Conflict resolution training thus enables
professionals who work in the clinical setting—administration, ethics committee
members, physicians, nurses, legal counsel, chaplains, social workers, patient
advocates, risk managers, security staff and others—to assist in difficult
situations with approaches ranging from informal conversations to serving as in-house
"neutrals" for particularly contentious conflicts.
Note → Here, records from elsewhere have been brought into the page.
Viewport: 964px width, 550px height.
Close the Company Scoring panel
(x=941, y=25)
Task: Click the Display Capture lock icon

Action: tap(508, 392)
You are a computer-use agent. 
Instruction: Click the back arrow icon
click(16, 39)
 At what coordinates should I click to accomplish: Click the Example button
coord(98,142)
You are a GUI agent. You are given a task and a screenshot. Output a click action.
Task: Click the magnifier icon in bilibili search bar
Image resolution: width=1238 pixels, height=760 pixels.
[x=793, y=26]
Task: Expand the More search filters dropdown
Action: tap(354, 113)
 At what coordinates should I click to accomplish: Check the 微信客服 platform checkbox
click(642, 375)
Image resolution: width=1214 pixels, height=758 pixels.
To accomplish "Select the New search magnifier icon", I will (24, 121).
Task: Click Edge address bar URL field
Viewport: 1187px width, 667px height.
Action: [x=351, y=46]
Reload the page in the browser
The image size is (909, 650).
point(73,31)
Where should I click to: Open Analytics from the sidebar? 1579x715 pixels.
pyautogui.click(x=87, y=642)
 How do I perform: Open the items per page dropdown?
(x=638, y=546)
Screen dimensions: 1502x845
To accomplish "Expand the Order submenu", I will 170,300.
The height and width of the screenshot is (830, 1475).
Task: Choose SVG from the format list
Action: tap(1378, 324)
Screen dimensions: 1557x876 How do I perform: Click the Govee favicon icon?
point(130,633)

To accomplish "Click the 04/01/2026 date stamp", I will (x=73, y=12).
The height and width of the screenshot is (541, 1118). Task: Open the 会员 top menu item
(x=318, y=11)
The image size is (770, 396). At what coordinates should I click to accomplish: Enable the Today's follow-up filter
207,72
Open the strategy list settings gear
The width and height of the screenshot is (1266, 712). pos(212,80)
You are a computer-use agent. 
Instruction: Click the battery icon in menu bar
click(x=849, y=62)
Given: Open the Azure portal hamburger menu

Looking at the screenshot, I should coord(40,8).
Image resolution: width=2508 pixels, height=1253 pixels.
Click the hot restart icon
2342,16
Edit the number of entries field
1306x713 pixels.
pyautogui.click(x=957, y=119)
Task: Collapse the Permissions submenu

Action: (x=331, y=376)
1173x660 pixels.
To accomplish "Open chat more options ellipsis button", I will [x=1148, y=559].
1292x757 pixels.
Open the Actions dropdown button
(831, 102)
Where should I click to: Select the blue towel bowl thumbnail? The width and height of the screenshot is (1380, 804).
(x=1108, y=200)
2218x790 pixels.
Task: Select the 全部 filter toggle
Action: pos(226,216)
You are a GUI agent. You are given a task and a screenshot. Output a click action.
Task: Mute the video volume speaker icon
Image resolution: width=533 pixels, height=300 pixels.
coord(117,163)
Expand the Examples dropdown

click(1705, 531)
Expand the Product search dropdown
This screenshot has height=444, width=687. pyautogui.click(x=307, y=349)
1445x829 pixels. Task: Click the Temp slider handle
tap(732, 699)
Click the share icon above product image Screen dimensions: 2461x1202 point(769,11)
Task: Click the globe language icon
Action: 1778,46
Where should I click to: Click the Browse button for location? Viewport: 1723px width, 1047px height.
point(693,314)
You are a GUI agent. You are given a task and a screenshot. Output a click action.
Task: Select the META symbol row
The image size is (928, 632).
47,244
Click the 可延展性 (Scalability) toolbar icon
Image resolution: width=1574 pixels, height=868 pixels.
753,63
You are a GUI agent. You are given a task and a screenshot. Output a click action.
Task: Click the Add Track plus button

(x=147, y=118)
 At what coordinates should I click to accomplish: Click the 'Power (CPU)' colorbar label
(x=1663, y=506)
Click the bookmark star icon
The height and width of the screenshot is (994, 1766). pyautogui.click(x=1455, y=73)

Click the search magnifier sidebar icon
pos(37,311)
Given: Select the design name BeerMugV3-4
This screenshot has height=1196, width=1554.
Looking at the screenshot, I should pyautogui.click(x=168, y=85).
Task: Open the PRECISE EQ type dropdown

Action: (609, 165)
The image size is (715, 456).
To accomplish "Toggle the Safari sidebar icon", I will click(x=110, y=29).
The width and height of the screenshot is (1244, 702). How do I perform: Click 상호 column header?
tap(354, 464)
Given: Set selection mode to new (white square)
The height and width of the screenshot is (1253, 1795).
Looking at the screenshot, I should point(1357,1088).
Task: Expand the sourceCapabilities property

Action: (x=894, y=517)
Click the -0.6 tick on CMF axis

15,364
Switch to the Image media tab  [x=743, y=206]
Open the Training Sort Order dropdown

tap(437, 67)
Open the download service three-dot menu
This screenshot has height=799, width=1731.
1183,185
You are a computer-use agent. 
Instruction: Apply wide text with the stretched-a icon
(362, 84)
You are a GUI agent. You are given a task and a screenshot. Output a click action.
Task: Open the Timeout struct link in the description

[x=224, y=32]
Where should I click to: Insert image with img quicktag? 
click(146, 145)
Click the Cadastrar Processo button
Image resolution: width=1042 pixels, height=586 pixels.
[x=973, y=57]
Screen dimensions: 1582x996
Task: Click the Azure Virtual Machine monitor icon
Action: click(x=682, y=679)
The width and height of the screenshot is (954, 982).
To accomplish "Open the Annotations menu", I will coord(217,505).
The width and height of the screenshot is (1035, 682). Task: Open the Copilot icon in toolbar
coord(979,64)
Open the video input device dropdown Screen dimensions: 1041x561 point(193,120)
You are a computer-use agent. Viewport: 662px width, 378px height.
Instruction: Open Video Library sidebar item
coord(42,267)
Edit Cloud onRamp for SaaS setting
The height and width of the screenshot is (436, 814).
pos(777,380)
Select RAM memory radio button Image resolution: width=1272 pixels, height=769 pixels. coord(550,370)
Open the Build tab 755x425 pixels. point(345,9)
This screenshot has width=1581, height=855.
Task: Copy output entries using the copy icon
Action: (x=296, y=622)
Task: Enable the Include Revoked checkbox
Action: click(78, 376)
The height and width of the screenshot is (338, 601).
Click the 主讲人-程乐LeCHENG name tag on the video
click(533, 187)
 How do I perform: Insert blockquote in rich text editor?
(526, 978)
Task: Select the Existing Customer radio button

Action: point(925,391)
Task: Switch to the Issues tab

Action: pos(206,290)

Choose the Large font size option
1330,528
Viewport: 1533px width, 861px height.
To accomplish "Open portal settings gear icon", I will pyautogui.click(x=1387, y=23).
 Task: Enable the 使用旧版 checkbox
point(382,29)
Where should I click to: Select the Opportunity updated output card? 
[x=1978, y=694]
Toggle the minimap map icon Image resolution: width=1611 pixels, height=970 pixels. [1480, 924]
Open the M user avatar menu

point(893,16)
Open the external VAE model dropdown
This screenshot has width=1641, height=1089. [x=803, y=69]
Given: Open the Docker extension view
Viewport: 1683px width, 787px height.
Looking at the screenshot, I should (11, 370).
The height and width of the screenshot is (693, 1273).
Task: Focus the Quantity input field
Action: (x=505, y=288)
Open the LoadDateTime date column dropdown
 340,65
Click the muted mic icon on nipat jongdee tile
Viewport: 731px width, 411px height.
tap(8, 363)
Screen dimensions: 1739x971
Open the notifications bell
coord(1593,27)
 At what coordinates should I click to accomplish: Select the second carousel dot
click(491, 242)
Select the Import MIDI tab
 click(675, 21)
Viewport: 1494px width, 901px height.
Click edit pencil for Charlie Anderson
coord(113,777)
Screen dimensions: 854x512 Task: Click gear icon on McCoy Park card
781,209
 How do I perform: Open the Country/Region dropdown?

Additionally, Bioethics Mediation is now
recognized as an essential skill for ethics consultants. Rarely do requests for
an "ethics consult" involve genuine moral puzzlement about what is
the right thing to do. Far more commonly, strongly held but deeply divergent
views about what is right are in collision. A respectful conflict resolution
process, in which each person has the opportunity to be heard and understood,
can often enable disputants to have the respectful, problem-solving
conversation that finds common ground leading to a mutually acceptable plan of
action. The mediator does not provide the answers; rather the people in
conflict do.
This training emphasizes learn-by-doing.
The instructors—experienced professional mediators who also are highly familiar
with health care's clinical realities—initially familiarize participants with
the "mediator's toolbox" of skills essential to conflict resolution,
then integrate those skills into a variety of simulation exercises. Across
these exercises, each participant will serve sometimes as mediator and
sometimes as disputant. All scenarios are based on real cases in health care,
and each practice is followed by in-depth debriefing with extensive feedback to
participants. Each scenario specifically highlights one or more of the
distinctive challenges that arise for conflict resolution in health care,
including: establishing the mediator's impartiality and credibility; cultural
issues; confidentiality of mediation in the clinical setting; determining who
belongs at the table; and other issues pivotal to successful resolution.